WC: The great thing about a circle, or anything radial, is that whenever you slice it through the center, you’re left with two equal parts. I read the chapters that way: each intuitive path you take at the beginning is a plane, a plane that’s going to split this whole fucker in two, so long as you pass through the father, who as it happens is always at the center. You could start off talking about addiction. If you hit that center, you can trust the result to be symmetric. And then there’s the center itself. To me, the Father in your book is a crushing black hole, absolutely nothing. Was this something you reminded yourself of mid-digression? Is it a view you agree with at all?

DF: Yeah, I agree with it! And that’s the paradox of this figure, isn’t it? The Father is everything and nothing, and everywhere and nowhere. I don’t think I reminded myself of this so much as it reminded me, every day I sat down to it. How do you grapple with such a thing? Can it be grappled with at all? What do you do when the strategy or approach or what have you — what’s at least given you the sense, however false, that it’s working — abruptly fails, and you’re left flailing in a void? You have to somehow find your way back and start afresh, though doubtless from a wholly different angle. The circling seemed never to end in this struggle, until it ended, of course.

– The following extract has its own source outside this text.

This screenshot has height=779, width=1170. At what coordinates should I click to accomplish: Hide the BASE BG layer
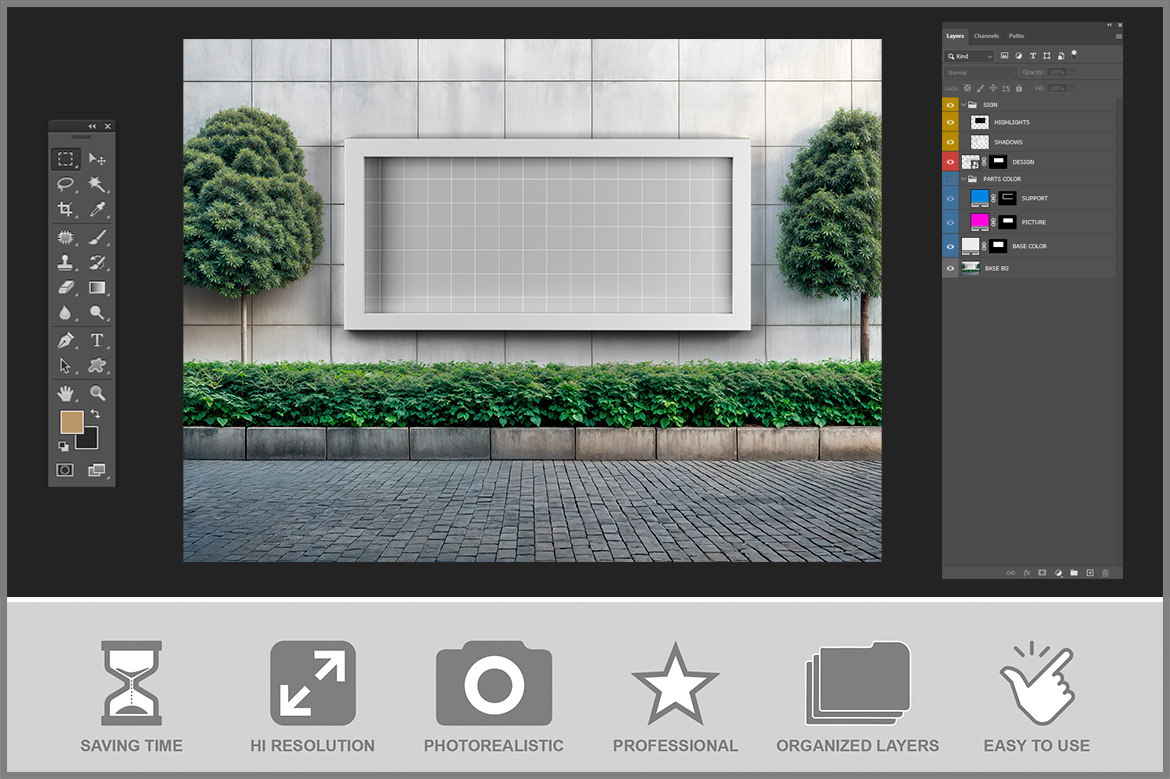pos(950,268)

WC: One of the most painful truths to experience in reading this book is to see this abusive tyrant of a father as a yes-man in his public life. It becomes a fight against our own empathy to say fuck you to the father. And, to borrow your example of the tornado, the damaging wind is our own emotion whipping around and howling. It seems like the first response is to dull it, but who’s done that successfully for long? In some ways the mock heroics, or, if we read with different eyes, the arch heroics of Quixote comes to mind as a way of putting wind to windmill, if only to have something to fight. Which is more of a menace, a publicly powerful father or a publicly impotent father?

DF: Man, that’s like asking the difference between an ape in the jungle and an ape on a chain. They’re both menaces, but in very different ways.

The publicly powerful father is The Father books are full of. He’s the man Tacitus writes about in The Histories, for example, a tome, not incidentally, I read with ultra-keen interest while working on Patricide. The Histories is many things, but foremost among them it’s probably the greatest record of mankind at its worst, indexing with brutal dispassion not only every wicked thing a person can think of doing, but also the means by which men turn those thoughts to plans and then, with diabolical prowess, actuate them.

The story Tacitus tells is the story just about any historian will tell. What we aren’t likely to see in these histories, though, is the ironic flipside of the equation, how it’s the fathers that spawn The Fathers, and vice versa.

On the whole, it seems to me, the publicly powerful Father is a direct consequence of the publicly impotent father, the father, that is, who in his humiliation and shame projects a lifetime of anguish onto his son, physically and psychically, to the extent that the son, in his own pain, dreams of power enough to take his revenge and prove himself mighty, while waiting for and searching out the means to do it.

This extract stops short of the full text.